Welcome, Guest. Please Login
YaBB - Yet another Bulletin Board
 
  HomeHelpSearchLogin  
 
Harvest Frequencies / Create Filter error (Read 3943 times)
flashtop
YaBB Newbies
*
Offline


Feed your monkey!

Posts: 18
Harvest Frequencies / Create Filter error
Apr 15th, 2009 at 3:03am
 
hi guys

Using the GTK hyphy MP build, the batch file TEST.BF below shows that either the HarvestFrequencies or CreateFilter command does not cut out the stop codons. Both codon frequency vectors are 64x1 and are identical.

### test.bf ####
DataSet PF01226 = ReadDataFile("/home/flash/Jedi/pipeline/drumline/coli-dN-high.fasta");
DataSetFilter entireF_nostops = CreateFilter(PF01226,3,"","","TAA,TAG,TGA");
DataSetFilter entireF_withstops = CreateFilter(PF01226,3);
HarvestFrequencies(obsFreqs,entireF_nostops,3,3,1);
HarvestFrequencies(estFreqs,entireF_withstops,3,3,1);
fprintf(stdout, obsFreqs, estFreqs);

The message log says that:

"More than 50% of characters in the data are not in the alphabet."

Perhaps the filter does not count the alphabet exclusions as codons but rather as nucleotides??

The Commands work fine on nucleotide data, as run with TEST2.BF:

### test2.bf ###
DataSet PF01226 = ReadDataFile("/home/flash/Jedi/pipeline/drumline/coli-dN-high.fasta");
DataSetFilter entireF_nostops = CreateFilter(PF01226,1,"","","T");
DataSetFilter entireF_withstops = CreateFilter(PF01226,1);
HarvestFrequencies(obsFreqs,entireF_nostops,1,1,1);
HarvestFrequencies(estFreqs,entireF_withstops,1,1,1);
fprintf(stdout, obsFreqs, estFreqs);

I've put the fasta file I'm using through the StripStopCodons.bf under Standard Analyses which said that no stop codons were present. I can't attach it but I can mail it to you if you need it.

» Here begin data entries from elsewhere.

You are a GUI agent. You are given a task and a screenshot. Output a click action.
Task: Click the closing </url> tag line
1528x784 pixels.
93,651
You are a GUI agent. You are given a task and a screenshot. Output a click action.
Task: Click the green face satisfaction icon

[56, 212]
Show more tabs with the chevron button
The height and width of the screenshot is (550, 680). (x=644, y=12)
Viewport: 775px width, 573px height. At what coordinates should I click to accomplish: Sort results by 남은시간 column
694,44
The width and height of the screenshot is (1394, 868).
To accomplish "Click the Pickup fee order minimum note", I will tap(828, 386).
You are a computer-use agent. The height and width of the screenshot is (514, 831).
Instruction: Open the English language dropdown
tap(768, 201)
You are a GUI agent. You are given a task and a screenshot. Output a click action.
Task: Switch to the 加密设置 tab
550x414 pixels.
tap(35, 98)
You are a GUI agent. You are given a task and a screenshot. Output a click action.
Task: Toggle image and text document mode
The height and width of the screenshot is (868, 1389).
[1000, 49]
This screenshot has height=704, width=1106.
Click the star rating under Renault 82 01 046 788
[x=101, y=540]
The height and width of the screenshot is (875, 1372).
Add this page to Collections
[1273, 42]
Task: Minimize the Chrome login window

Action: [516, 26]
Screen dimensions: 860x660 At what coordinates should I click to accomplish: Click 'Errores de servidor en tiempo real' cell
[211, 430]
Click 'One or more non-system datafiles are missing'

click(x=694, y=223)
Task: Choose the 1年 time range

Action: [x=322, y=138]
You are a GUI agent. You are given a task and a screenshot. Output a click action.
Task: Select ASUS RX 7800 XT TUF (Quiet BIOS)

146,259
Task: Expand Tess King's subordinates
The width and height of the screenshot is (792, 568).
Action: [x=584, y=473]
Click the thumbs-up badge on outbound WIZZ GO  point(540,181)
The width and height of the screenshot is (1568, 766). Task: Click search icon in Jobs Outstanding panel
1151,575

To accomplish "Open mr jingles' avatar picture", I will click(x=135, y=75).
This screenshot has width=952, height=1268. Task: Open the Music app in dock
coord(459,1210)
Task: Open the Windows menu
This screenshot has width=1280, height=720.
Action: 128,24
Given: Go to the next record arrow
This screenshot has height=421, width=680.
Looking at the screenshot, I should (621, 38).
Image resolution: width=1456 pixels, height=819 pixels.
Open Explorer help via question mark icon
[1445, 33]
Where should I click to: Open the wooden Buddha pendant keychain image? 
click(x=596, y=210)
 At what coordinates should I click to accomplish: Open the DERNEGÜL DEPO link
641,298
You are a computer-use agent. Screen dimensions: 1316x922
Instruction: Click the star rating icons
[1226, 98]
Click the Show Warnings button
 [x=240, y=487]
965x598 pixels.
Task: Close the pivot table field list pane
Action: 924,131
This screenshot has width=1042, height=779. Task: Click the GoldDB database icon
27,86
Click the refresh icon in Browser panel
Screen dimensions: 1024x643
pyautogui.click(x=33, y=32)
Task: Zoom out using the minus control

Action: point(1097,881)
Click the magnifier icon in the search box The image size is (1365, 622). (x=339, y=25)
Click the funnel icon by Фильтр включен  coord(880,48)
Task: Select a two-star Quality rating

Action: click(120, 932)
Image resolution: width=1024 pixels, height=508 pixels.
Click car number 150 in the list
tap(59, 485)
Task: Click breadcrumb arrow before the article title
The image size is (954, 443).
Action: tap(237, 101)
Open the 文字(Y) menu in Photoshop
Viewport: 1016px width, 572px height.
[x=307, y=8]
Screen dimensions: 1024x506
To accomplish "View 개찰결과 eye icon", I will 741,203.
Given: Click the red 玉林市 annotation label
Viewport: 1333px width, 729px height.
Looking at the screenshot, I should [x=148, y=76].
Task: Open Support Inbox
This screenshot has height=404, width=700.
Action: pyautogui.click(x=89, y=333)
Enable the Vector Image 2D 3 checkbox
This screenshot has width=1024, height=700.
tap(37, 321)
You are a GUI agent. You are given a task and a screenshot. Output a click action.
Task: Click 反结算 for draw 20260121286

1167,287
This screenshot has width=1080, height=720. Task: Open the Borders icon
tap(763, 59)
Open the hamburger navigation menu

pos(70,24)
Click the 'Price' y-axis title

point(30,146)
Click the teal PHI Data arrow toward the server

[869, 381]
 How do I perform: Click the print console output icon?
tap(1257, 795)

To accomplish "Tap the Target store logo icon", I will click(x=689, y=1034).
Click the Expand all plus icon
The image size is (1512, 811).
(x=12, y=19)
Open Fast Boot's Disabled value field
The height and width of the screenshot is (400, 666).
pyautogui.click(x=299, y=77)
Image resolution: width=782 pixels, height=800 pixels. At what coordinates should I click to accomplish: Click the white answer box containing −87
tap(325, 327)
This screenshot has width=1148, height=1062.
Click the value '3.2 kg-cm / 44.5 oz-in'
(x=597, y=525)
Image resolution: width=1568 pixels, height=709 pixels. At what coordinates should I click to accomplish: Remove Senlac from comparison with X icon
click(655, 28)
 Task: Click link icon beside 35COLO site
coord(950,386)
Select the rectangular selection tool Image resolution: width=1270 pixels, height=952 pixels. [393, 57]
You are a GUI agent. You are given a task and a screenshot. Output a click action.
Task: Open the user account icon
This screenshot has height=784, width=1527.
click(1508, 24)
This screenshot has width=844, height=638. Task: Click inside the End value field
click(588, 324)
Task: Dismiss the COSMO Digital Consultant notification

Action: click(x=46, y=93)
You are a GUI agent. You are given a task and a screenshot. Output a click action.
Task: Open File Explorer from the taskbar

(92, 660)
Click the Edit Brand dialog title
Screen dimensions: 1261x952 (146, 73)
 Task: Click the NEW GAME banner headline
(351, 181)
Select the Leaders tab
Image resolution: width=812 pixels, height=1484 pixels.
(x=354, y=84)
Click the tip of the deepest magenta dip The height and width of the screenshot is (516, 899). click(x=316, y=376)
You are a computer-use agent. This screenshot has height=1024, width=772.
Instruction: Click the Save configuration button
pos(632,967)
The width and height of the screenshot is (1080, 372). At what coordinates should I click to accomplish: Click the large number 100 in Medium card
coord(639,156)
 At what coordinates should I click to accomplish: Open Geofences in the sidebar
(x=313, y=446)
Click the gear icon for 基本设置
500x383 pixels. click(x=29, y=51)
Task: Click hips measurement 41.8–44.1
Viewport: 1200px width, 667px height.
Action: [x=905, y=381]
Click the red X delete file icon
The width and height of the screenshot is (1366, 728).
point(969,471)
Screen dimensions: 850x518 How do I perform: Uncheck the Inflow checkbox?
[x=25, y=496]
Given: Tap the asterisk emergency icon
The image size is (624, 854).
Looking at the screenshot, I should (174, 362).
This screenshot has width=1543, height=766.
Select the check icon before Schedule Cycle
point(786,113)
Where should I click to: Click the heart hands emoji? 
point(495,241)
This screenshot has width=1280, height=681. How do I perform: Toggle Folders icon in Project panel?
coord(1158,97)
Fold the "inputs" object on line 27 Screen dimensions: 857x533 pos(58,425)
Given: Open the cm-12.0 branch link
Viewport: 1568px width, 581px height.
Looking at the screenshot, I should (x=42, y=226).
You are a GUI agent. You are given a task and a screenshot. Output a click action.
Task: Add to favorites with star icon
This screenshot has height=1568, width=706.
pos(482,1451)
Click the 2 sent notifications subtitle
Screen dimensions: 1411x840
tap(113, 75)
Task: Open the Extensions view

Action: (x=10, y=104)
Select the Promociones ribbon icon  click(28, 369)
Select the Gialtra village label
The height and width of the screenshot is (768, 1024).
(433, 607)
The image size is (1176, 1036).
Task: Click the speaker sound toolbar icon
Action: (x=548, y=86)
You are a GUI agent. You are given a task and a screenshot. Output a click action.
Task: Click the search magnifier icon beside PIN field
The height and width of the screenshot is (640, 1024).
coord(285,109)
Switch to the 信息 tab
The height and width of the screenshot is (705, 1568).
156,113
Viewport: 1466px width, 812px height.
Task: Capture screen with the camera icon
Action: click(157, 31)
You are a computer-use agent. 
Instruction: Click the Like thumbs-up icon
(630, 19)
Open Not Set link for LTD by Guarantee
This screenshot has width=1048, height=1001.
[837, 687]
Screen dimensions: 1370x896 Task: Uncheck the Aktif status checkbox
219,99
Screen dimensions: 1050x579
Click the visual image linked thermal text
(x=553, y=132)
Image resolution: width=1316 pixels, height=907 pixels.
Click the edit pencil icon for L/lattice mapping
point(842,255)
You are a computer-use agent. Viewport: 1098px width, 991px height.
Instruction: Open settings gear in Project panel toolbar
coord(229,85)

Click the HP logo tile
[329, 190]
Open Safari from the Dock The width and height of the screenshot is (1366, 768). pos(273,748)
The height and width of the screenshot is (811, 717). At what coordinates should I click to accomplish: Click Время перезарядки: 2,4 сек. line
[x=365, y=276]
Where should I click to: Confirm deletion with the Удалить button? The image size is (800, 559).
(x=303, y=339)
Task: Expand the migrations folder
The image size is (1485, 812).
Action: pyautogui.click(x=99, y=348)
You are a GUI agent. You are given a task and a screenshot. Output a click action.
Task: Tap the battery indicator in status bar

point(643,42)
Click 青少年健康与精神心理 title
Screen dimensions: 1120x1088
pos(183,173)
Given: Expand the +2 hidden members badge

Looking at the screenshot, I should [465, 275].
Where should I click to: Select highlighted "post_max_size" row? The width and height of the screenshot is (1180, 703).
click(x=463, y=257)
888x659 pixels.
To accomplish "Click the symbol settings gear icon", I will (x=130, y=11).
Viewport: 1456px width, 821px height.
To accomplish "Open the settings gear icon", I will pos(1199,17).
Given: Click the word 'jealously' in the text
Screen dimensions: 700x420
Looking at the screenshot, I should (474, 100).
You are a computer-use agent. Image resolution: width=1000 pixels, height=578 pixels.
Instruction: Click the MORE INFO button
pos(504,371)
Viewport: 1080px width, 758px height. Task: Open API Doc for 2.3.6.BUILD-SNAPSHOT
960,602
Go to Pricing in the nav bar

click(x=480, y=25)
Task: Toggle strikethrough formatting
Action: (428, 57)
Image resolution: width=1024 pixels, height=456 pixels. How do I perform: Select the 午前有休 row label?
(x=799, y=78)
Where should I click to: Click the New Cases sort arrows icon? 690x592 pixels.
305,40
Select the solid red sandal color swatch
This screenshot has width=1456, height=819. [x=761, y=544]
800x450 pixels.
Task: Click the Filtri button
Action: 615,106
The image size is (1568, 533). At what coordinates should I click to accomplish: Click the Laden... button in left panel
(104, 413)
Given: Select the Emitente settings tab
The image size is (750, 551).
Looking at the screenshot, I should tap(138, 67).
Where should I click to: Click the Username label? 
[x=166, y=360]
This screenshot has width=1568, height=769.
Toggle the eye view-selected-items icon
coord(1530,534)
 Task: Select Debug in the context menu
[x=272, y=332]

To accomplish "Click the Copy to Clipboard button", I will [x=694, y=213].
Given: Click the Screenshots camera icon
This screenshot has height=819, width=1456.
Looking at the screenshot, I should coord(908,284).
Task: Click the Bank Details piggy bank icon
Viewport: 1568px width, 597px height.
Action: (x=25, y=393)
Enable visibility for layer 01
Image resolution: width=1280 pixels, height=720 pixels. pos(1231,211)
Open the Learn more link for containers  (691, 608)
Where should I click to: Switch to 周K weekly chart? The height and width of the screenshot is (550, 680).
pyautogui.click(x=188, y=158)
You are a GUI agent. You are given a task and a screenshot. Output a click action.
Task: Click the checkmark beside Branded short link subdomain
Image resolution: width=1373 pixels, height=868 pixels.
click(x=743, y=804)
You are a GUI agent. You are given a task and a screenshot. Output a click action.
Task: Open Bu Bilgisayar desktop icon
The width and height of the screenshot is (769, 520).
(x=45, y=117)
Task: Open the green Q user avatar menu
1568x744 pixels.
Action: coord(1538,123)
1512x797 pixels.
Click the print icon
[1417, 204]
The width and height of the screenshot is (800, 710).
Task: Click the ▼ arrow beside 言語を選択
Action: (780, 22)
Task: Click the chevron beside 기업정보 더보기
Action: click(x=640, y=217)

Would you guys mind checking it out if you have time?

Thanx
Gordon
Back to top
 
 
IP Logged
 
Sergei
YaBB Administrator
*****
Offline


Datamonkeys are forever...

Posts: 1658
UCSD
Gender: male
Re: Harvest Frequencies / Create Filter error
Reply #1 - Apr 16th, 2009 at 10:20am
 
Hi Gordon,

Are there a lot of gaps or 'N' characters in your FATSA file? Sometimes this confuses HyPhy's format autodetect mechanism. Can you e-mail me the alignment?

Cheers,
Sergei
Back to top
 

Associate Professor
Division of Infectious Diseases
Division of Biomedical Informatics
School of Medicine
University of California San Diego
WWW WWW  
IP Logged
 
Sergei
YaBB Administrator
*****
Offline


Datamonkeys are forever...

Posts: 1658
UCSD
Gender: male
Re: Harvest Frequencies / Create Filter error
Reply #2 - Apr 20th, 2009 at 10:57am
 
Dear Gordon,

Right; I forgot that HarvestFrequencies actually operates on the dataset itself (it only uses the filter to select sites and sequences that are in that filter), hence you will be seeing a 64x1 vector in both cases. Because entireF_nostops does NOT include TAA,TAG or TGA in its valid character states, the entires for those codons in the frequency vector will be 0.

HTH,
Sergei
Back to top
 

Associate Professor
Division of Infectious Diseases
Division of Biomedical Informatics
School of Medicine
University of California San Diego
WWW WWW  
IP Logged
 
flashtop
YaBB Newbies
*
Offline


Feed your monkey!

Posts: 18
Re: Harvest Frequencies / Create Filter error
Reply #3 - May 13th, 2009 at 4:27am
 
hi Sergei

Yeah it should, but I get to identical 64x1 freq vectors??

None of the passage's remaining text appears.